-- Para resolver --
A. Extraia do trecho sobre a Grande Guerra, palavra por palavra, a parte que começa em "Movimentos, ideias, preconceitos, instituições, conflitos" e termina em "mudaram seu curso.".
B. Segundo o trecho sobre a Grande Guerra, em quanto tempo a Europa passou da paz para a guerra depois do assassinato do Arquiduque?
C. Conforme o trecho sobre a Grande Guerra, por que é perigoso dizer que a guerra foi inevitável? Responda em uma a três frases.

---- Trecho selecionado

Movimentos, ideias, preconceitos, instituições, conflitos são todos, sem dúvida, importantes. Todavia, ainda restam os indivíduos, no fim não muitos, que tiveram de dizer “sim,” “em frente” e irromper a guerra, ou “não” e detê-la. Alguns eram monarcas hereditários com grande poder – o Kaiser da Alemanha, o Czar da Rússia e o Imperador da Áustria-Hungria; outros – o presidente da França, os
primeiros-ministros da Inglaterra e da Itália – engastados em regimes constitucionais. Foi, em retrospecto, a tragédia da Europa e do mundo o fato de nenhum dos personagens-chave em 1914 ser um grande e criativo líder com coragem para enfrentar as pressões que conduziam ao conflito. De certa forma, qualquer explicação de como eclodiu a Grande Guerra deve balancear as grandes correntezas do passado com o papel dos seres humanos levados por ela, mas que às vezes mudaram seu curso.

É fácil erguer mãos para o céu e dizer que a Grande Guerra foi inevitável, mas trata-se de ideia perigosa, especialmente em tempo como o nosso, que em alguns aspectos, não em todos, parece aquele mundo sumido dos anos anteriores a 1914. Nosso mundo enfrenta desafios semelhantes, alguns de ordem revolucionária e ideológica, como o crescimento de religiões militantes e movimentos sociais de protesto; outros advêm da tensão de nações em crescimento ou em declínio, como a China e os Estados Unidos. Precisamos considerar seriamente como nascem as guerras e como podemos preservar a paz. Nações se confrontam, como fizeram antes de 1914, no que seus líderes imaginavam ser um jogo de blefes e contrablefes que julgavam manter sob controle. Apesar disso, subitamente a Europa passou da paz para a guerra, apenas nas cinco semanas que se seguiram ao assassinato do Arquiduque. Em crises anteriores, tão graves como a de 1914, a Europa não ultrapassou os limites. Seus líderes – e grande parcela de seus povos os apoiou – preferiram resolver as questões e preservar a paz. O que aconteceu de forma diferente em 1914?

--------
---- Dados registrados

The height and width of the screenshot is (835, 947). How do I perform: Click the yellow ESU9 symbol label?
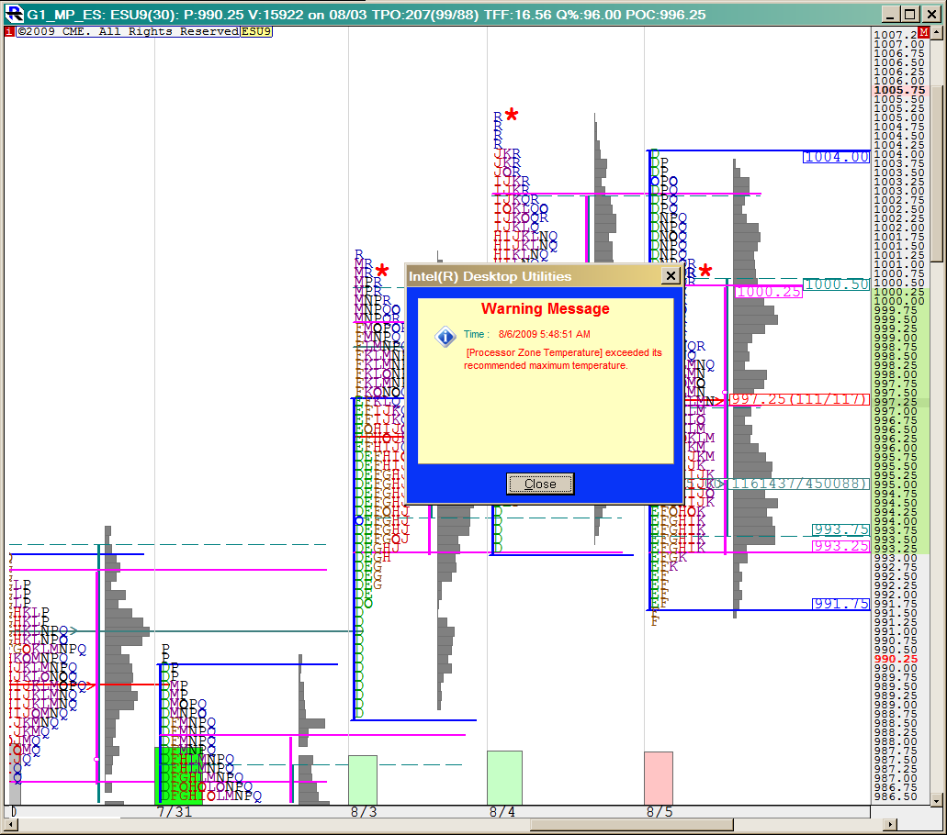tap(256, 31)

--------

-- Respostas do exercício --
A.
Movimentos, ideias, preconceitos, instituições, conflitos são todos, sem dúvida, importantes. Todavia, ainda restam os indivíduos, no fim não muitos, que tiveram de dizer “sim,” “em frente” e irromper a guerra, ou “não” e detê-la. Alguns eram monarcas hereditários com grande poder – o Kaiser da Alemanha, o Czar da Rússia e o Imperador da Áustria-Hungria; outros – o presidente da França, os
primeiros-ministros da Inglaterra e da Itália – engastados em regimes constitucionais. Foi, em retrospecto, a tragédia da Europa e do mundo o fato de nenhum dos personagens-chave em 1914 ser um grande e criativo líder com coragem para enfrentar as pressões que conduziam ao conflito. De certa forma, qualquer explicação de como eclodiu a Grande Guerra deve balancear as grandes correntezas do passado com o papel dos seres humanos levados por ela, mas que às vezes mudaram seu curso.

B. Em apenas cinco semanas.

C. Porque o nosso tempo, em alguns aspectos, parece o mundo dos anos anteriores a 1914. Hoje enfrentamos desafios semelhantes, como o crescimento de religiões militantes e de movimentos sociais de protesto, além da tensão entre nações em crescimento ou em declínio, como a China e os Estados Unidos.